> Set of tasks
1. In the horizontal scaling text, write out the passage from "At a surface" to "performance and correctness." again, swapping "correctness" for "reliability".
2. Answer these questions from the horizontal scaling text:
(a) What three words describe vertical scaling?
(b) Where does a load balancer sit?
(c) What key design principle in scalable systems is named?

> Given text
____________________

Data may exist in multiple places
Communication happens over networks
Failures become partial and unpredictable

This is the same shift we saw earlier when moving from monolithic to distributed systems.

Because in many ways, horizontal scaling is what forces systems to become distributed.

Where This Is Heading

At this point, we’ve built the intuition:

Vertical scaling is simple, powerful, and limited
Horizontal scaling is flexible, scalable, and complex

But this is only the surface. To truly understand horizontal scaling, we need to answer a deeper question:

What actually happens to data and traffic when a system scales horizontally?

Because adding more machines is easy.

Making them work together correctly and efficiently is the real challenge.

Distributing Traffic - The Role of Load Balancing

The moment you introduce multiple servers, you need a way to decide:

Which request goes to which machine?

This is the job of a load balancer.

A load balancer sits between users and your servers, acting as a traffic controller. Instead of users directly hitting a specific server, their requests are routed through the load balancer, which distributes them across available machines.

At a surface level, this seems simple—just spread requests evenly. But in practice, it involves subtle decisions:

Should requests be distributed round-robin?
Should they go to the least loaded server?
Should user sessions stick to the same server?

These choices affect both performance and correctness.

And more importantly, they introduce a critical requirement:

Each server should be able to handle requests independently.

This leads to a key design principle in scalable systems:

Statelessness.

Stateless vs Stateful Systems

In a vertically scaled system, state is easy to manage. Since everything runs on a single machine, user sessions, data, and temporary state can be stored locally.

But in a horizontally scaled system, this approach breaks down.

If a user’s request goes to Server 1, and their next request goes to Server 3, that second server must still understand the user’s context.

____________________

> Stored data
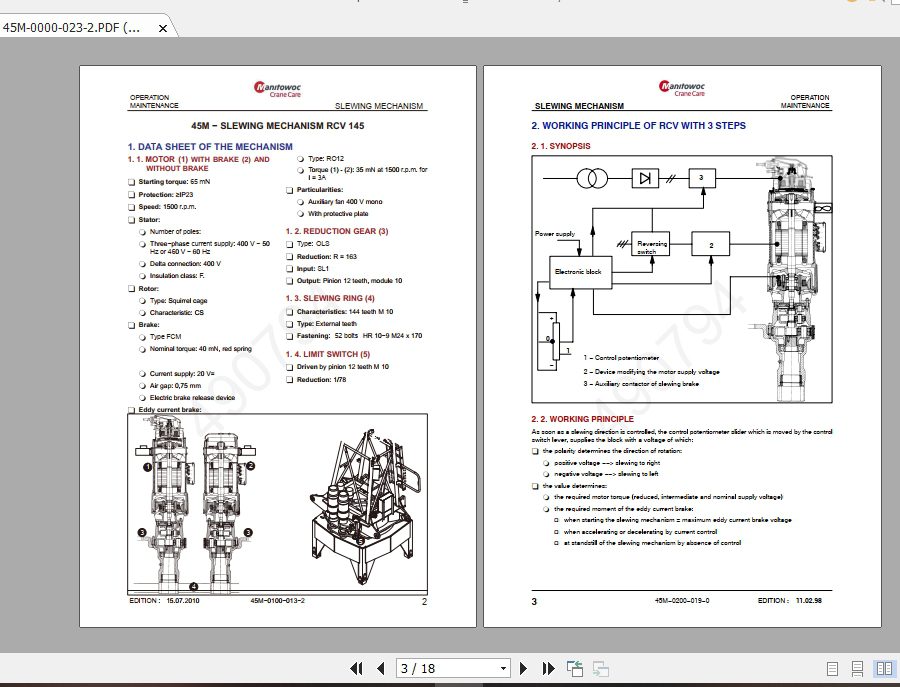Go to the previous page
Image resolution: width=900 pixels, height=687 pixels.
coord(380,669)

____________________

> Answers per task
1.
At a surface level, this seems simple—just spread requests evenly. But in practice, it involves subtle decisions:

Should requests be distributed round-robin?
Should they go to the least loaded server?
Should user sessions stick to the same server?

These choices affect both performance and reliability.

2.
(a) Simple, powerful, and limited.
(b) Between users and the servers.
(c) Statelessness.